> [Saved entries]
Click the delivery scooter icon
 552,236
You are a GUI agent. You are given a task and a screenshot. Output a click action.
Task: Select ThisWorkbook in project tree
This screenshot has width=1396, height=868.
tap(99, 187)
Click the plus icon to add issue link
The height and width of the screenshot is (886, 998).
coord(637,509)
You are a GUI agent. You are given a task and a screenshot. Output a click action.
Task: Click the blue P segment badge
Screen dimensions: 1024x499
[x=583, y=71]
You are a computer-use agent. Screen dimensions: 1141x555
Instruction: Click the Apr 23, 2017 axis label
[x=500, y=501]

==

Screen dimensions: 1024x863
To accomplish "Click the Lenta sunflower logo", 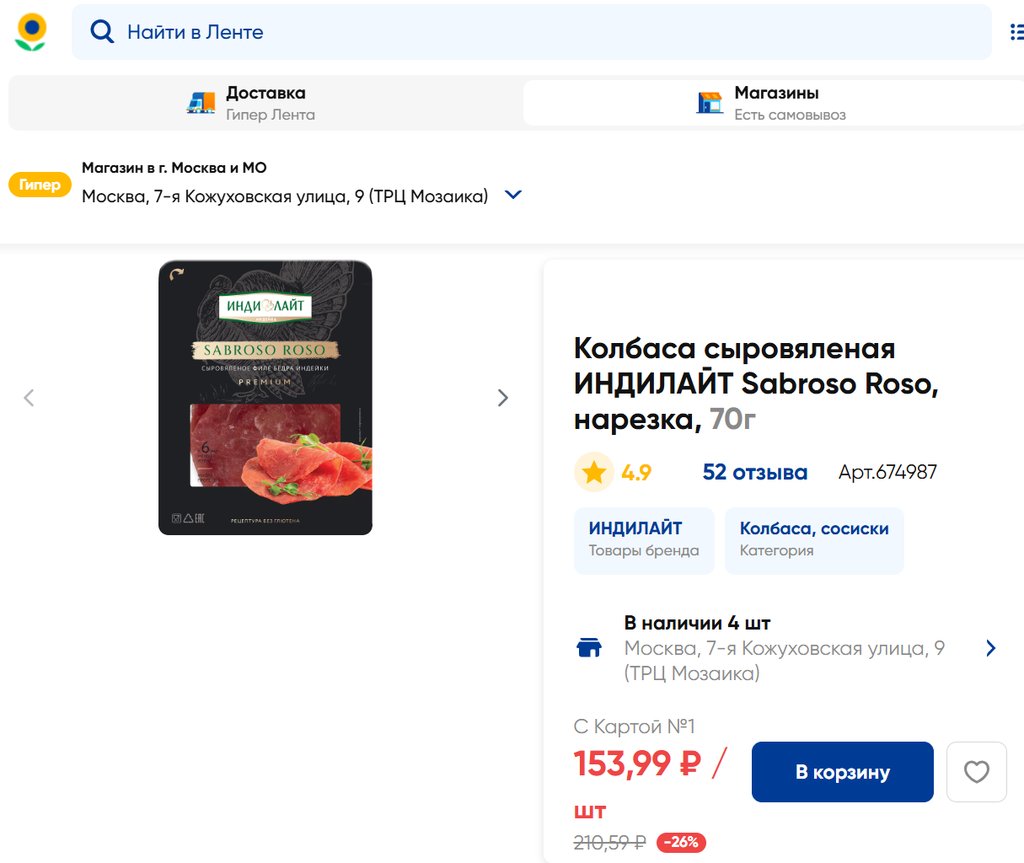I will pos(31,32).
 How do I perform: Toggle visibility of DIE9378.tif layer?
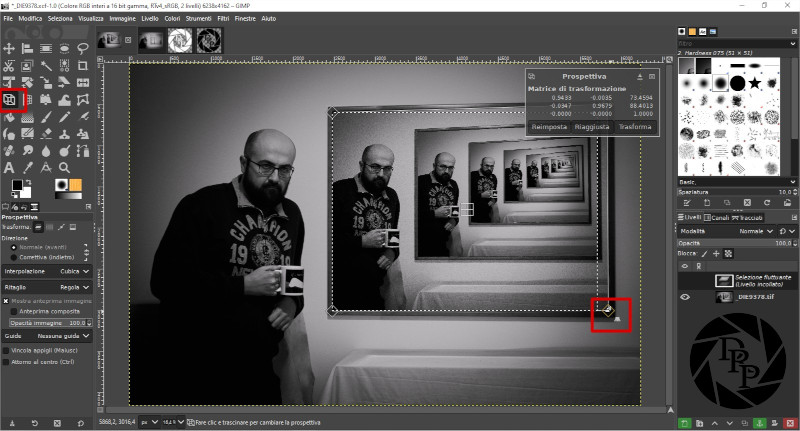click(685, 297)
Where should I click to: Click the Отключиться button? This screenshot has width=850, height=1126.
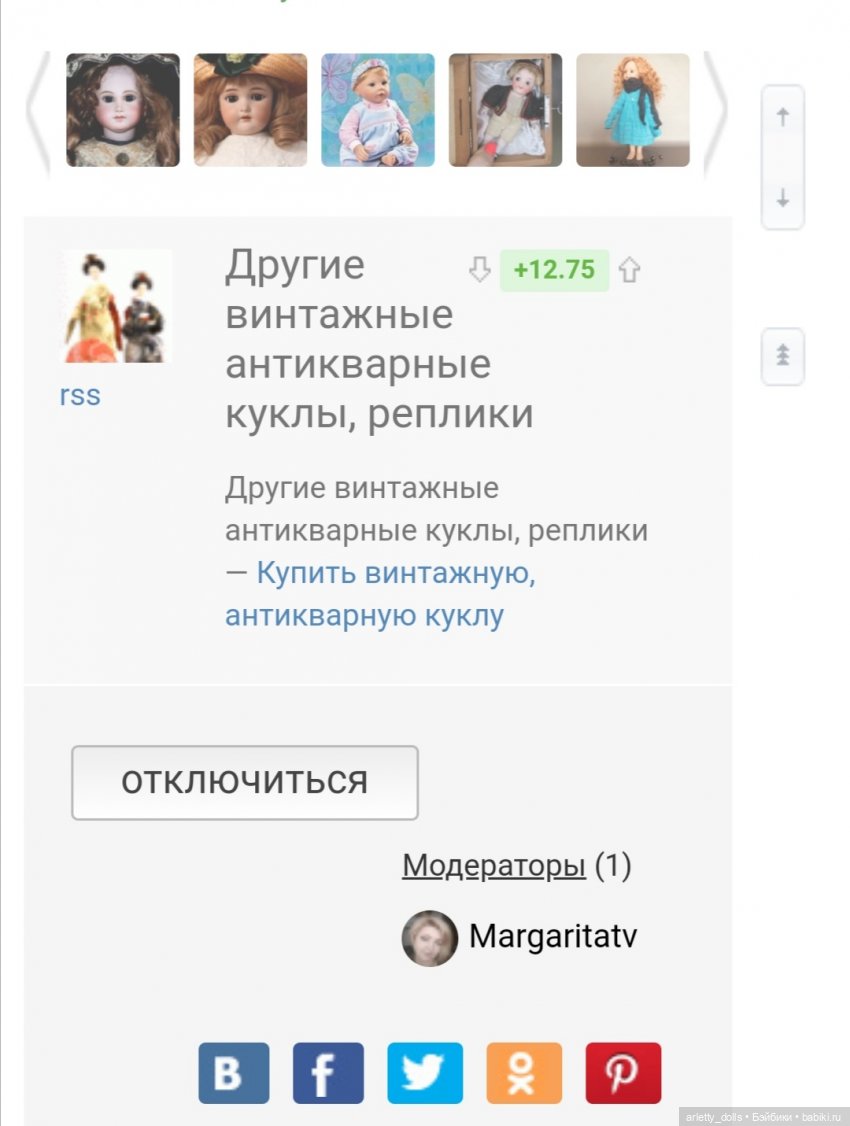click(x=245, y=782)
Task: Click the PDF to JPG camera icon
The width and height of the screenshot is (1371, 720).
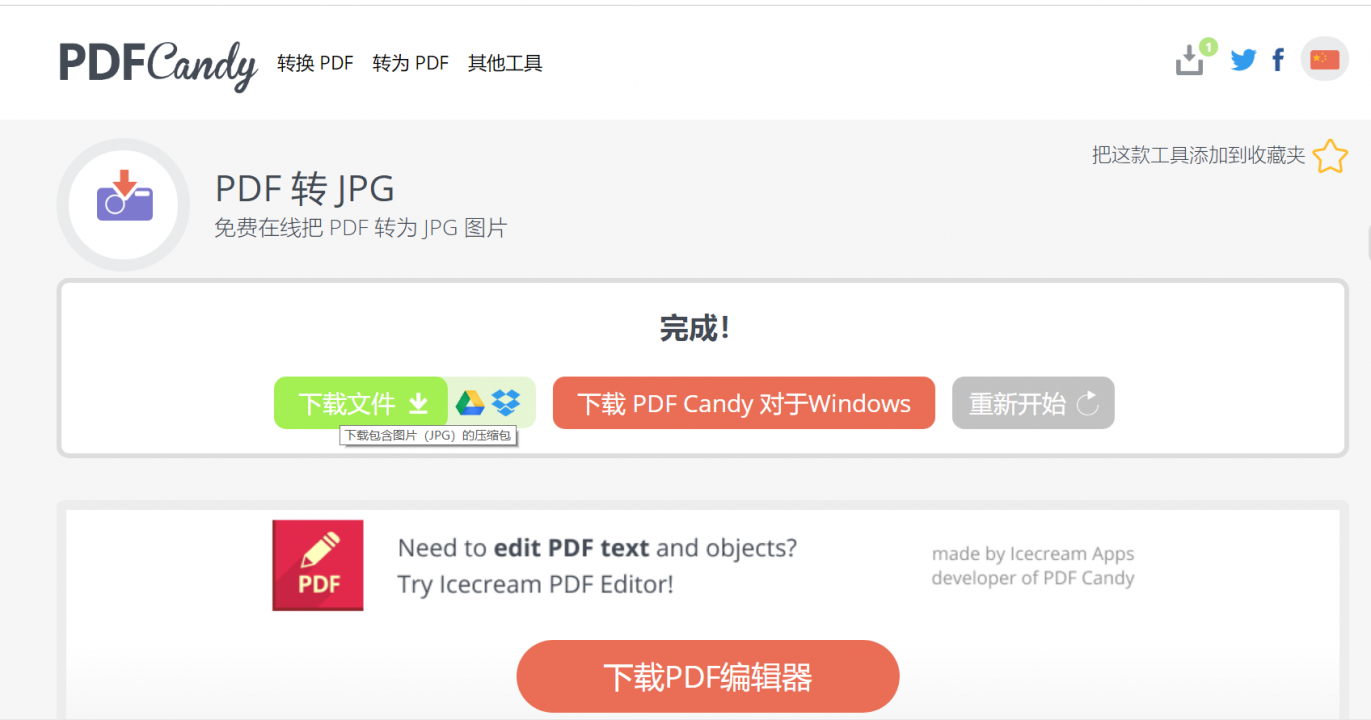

> [Directions] Above are the records. Copy only the lines from the one with "Where should I" through the one with "The width and", exactly, with no pictures.

> [Response for this exercise]
Where should I click to: Click the Отключиться button? This screenshot has width=850, height=1126.
click(x=245, y=782)
Task: Click the PDF to JPG camera icon
The width and height of the screenshot is (1371, 720).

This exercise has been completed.